Query Q2: Lipid transport in human blood
In our second reviewed query in GO2PUB, we used “Lipid transport” (GO:0006869) as GO term, “Homo sapiens” as species, “Blood” as Major Topic and “Lipid Metabolism” as MeSH keyword, and we considered the articles published in the last five years. “Lipid transport” has 109 descendants in the GO graph. The mean number of edges to reach the root of the ontology from this term was 4.3.
We ran equivalent queries on GoPubMed (“standard” and “expanded” versions) and PubMed. 46 of the 109 terms generated by the semantic expansion of “Lipid Transport” generated a GoPubMed error and had to be ignored.
As there is no MeSH term for “lipid transport”, we searched it in titles and abstracts on PubMed. The PubMed query was: “lipid transport”[TIAB] AND ((“blood”[Subheading] OR “blood”[All Fields] OR “blood”[MeSH Terms]) AND (“humans”[MeSH Terms] OR “humans”[All Fields] OR “human”[All Fields])) AND (“2006/03/28”[PDat] : “2011/03/28”[PDat]).
Figure 3 presents the results obtained by PubMed, GoPubMed (after manual expansion) and GO2PUB for Q2. As observed for query Q1, the majority of the results were tool-specific. PubMed yielded 45 articles, none of which were retrieved by GO2PUB nor GoPubMed while there was an overlap between GO2PUB and GoPubMed results. Considering only GoPubMed and GO2PUB, most of the results were specific to one tool or the other and few were obtained by both tools (Figure 3A). Three of the four common articles between GoPubMed and GO2PUB were relevant (Figure 3B). GO2PUB yielded half of GoPubMed relevant results while having an important specific relevant results set. Only 2 article on 45 yielded by PubMed were relevant.

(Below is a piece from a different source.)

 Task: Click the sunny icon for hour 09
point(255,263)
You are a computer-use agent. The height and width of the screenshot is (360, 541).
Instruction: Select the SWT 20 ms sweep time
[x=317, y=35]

Table 2 presents precision, relative recall and F-score for each tool. GO2PUB has a slightly lower precision than GoPubMed (standard and after manual expansion) but better relative recall and F-score. For GoPubMed, there was no difference between “standard” and “expanded” results.
Table 2.
PubMed | GoPM (std) | GoPM (exp) | GO2PUB | |
---|---|---|---|---|
(a) Number of results |
45 |
9 |
9 |
16 |
(b) Relevant among (a) |
2 |
6 |
6 |
10 |
Precision |
0.044 |
0.667 |
0.667 |
0.625 |
Relative Recall |
0.133 |
0.4 |
0.4 |
0.667 |
F-score | 0.067 | 0.5 | 0.5 | 0.645 |
Values of precision, relative recall and F-score using GoPubMed without (GoPM std) or with (GoPM exp) manual expansion and GO2PUB search tools for query Q2 about lipid transport in human blood. Values are calculated from (a) and (b) lines using a total number of relevant results of 15.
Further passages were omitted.